##### Supplied material #####
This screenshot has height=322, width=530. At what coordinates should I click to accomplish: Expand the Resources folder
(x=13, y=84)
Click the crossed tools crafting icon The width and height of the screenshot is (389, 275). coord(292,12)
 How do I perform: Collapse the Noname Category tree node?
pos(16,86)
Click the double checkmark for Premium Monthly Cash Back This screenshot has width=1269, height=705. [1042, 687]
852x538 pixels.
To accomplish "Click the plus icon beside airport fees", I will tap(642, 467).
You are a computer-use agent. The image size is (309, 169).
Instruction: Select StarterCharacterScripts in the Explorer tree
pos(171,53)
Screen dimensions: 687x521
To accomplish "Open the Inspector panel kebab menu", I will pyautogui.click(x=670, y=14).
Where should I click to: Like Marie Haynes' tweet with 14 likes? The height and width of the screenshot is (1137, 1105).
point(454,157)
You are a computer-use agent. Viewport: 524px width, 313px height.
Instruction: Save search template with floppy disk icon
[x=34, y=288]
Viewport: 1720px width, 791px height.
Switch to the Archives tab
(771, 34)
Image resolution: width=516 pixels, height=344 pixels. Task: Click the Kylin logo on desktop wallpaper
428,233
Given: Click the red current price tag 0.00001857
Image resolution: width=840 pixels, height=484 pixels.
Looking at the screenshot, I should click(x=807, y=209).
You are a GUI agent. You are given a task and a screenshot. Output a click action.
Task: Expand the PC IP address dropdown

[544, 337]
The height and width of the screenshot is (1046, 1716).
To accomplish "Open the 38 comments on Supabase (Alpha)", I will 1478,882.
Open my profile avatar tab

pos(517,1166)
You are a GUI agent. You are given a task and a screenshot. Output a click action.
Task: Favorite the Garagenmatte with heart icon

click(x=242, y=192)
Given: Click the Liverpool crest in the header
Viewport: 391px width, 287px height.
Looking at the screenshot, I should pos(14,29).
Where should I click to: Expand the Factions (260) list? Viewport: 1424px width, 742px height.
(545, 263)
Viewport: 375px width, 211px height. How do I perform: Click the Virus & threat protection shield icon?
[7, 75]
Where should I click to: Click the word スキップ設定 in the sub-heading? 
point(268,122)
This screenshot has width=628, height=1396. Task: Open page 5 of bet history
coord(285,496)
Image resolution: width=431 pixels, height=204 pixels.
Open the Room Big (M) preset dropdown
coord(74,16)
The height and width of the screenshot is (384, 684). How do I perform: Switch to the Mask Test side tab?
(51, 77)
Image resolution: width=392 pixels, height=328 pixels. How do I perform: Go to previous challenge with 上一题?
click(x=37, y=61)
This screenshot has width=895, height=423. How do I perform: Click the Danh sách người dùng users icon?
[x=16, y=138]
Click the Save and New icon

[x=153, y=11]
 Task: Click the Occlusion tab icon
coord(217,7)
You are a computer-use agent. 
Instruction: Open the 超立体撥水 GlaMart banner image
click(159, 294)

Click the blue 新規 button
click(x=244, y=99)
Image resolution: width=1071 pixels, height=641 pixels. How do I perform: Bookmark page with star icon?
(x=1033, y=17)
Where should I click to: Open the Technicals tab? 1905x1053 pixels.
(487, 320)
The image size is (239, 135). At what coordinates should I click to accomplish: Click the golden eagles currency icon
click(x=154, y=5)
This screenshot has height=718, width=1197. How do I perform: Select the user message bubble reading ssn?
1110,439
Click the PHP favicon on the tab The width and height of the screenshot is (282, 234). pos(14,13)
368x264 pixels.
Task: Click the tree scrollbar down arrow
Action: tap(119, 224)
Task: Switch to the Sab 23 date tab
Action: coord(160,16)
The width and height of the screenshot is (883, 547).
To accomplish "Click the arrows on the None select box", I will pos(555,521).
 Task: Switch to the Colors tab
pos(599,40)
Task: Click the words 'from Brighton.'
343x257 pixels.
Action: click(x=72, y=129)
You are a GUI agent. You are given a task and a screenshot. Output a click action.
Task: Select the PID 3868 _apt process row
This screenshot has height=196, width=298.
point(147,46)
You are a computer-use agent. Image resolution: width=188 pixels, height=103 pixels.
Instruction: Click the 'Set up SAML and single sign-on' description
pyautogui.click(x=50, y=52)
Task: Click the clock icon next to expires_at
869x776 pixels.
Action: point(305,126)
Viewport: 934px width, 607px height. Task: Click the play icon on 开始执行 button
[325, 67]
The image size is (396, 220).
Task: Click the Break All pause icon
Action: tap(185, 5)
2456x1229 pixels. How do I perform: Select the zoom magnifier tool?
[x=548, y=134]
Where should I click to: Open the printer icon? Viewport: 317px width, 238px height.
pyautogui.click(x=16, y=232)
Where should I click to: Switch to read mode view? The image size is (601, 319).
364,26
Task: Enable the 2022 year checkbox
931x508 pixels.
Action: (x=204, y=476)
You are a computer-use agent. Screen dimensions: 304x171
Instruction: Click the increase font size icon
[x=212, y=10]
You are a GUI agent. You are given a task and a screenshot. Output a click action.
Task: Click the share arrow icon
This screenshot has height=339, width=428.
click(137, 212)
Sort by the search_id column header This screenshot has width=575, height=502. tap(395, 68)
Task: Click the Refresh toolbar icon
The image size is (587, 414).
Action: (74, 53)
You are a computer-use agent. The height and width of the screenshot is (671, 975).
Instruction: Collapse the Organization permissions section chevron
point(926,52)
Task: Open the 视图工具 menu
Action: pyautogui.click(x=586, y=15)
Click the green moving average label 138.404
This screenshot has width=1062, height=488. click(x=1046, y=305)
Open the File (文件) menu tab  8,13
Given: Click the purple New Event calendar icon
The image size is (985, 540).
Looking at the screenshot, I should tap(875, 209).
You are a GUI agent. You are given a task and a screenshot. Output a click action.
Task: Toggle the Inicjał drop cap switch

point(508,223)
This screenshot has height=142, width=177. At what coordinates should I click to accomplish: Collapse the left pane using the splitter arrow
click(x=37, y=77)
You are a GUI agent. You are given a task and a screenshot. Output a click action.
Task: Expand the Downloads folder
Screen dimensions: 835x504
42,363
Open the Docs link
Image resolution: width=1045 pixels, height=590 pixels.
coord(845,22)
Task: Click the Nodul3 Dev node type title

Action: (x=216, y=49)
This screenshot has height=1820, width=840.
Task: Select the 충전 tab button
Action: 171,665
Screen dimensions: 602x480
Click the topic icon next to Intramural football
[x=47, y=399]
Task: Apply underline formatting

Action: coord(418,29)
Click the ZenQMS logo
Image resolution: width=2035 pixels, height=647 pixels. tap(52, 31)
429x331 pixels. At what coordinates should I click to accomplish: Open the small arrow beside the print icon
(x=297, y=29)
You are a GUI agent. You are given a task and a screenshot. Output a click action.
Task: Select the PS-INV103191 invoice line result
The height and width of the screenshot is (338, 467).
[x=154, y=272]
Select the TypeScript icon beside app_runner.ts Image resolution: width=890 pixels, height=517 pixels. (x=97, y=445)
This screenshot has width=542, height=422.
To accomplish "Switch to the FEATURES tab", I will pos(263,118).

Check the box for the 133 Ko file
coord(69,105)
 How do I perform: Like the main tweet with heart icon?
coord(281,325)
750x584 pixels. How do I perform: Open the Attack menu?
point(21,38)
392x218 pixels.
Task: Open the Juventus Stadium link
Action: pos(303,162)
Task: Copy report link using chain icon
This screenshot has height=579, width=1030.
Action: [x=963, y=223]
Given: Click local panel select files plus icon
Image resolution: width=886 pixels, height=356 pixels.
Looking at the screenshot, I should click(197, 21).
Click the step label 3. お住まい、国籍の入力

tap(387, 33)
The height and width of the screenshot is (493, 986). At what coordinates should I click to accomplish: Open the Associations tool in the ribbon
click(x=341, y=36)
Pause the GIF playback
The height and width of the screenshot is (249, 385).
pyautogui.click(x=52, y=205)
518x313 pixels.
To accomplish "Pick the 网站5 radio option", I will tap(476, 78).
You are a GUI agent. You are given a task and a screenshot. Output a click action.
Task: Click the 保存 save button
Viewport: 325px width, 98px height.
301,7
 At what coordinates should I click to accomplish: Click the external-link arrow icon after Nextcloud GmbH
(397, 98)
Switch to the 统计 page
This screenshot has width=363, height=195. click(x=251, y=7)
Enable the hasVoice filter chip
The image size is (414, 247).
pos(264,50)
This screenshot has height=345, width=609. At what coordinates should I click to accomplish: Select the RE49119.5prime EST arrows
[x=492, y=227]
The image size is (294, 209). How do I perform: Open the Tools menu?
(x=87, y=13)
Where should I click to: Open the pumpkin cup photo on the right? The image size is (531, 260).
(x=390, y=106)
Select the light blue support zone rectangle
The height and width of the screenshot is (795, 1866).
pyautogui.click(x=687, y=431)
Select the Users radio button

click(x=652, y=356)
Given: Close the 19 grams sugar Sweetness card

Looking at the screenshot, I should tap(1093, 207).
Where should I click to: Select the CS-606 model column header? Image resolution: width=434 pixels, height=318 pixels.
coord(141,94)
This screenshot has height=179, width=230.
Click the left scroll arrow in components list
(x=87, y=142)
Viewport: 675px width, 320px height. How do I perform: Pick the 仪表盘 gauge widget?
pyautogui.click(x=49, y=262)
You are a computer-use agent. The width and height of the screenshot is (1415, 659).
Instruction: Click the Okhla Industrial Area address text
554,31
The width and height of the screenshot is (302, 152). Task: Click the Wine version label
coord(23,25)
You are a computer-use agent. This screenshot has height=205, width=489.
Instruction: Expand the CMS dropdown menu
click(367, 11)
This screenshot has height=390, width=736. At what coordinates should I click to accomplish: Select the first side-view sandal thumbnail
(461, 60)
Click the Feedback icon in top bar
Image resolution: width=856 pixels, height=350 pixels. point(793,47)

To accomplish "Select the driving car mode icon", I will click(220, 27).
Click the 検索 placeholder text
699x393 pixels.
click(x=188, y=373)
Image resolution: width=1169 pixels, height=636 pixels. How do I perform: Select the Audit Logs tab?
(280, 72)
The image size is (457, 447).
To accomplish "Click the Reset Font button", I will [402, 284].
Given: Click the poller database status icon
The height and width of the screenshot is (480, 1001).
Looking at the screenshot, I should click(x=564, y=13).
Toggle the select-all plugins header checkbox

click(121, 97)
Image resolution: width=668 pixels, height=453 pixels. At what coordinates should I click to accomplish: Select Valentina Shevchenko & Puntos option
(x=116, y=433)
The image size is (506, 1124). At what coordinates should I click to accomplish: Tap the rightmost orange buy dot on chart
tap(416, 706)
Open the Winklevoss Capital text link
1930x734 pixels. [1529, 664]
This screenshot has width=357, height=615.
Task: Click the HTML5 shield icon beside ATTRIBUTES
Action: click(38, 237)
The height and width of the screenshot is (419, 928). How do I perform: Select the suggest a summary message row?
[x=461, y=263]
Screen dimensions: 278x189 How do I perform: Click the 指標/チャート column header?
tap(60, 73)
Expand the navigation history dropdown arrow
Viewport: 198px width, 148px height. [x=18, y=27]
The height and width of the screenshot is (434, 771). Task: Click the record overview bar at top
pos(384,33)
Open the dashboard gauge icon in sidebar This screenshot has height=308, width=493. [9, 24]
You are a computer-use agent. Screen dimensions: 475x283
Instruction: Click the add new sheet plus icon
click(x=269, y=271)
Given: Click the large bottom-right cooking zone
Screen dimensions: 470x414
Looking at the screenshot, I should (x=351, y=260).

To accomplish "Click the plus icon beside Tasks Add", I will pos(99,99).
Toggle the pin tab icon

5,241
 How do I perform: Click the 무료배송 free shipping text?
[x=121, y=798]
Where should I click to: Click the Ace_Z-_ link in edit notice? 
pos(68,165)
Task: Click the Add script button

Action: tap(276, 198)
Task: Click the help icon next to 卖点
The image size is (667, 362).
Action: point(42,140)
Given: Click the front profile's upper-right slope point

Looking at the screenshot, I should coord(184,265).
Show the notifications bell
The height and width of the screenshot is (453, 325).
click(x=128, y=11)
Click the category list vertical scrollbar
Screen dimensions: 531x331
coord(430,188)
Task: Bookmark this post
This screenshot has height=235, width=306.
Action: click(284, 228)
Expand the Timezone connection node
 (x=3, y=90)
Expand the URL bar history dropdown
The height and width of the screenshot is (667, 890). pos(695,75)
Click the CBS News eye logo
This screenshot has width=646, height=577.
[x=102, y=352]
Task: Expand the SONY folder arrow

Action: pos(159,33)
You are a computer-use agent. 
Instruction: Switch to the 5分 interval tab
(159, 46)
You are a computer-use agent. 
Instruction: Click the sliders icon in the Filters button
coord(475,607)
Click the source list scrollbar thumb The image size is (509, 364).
#####
Reproduce precisely, and with no line left out, each line from the top of the entries through the line that carries "You are a computer-use agent. Viewport: 524px".

• Written solution:
This screenshot has height=322, width=530. At what coordinates should I click to accomplish: Expand the Resources folder
(x=13, y=84)
Click the crossed tools crafting icon The width and height of the screenshot is (389, 275). coord(292,12)
 How do I perform: Collapse the Noname Category tree node?
pos(16,86)
Click the double checkmark for Premium Monthly Cash Back This screenshot has width=1269, height=705. [1042, 687]
852x538 pixels.
To accomplish "Click the plus icon beside airport fees", I will tap(642, 467).
You are a computer-use agent. The image size is (309, 169).
Instruction: Select StarterCharacterScripts in the Explorer tree
pos(171,53)
Screen dimensions: 687x521
To accomplish "Open the Inspector panel kebab menu", I will pyautogui.click(x=670, y=14).
Where should I click to: Like Marie Haynes' tweet with 14 likes? The height and width of the screenshot is (1137, 1105).
point(454,157)
You are a computer-use agent. Viewport: 524px width, 313px height.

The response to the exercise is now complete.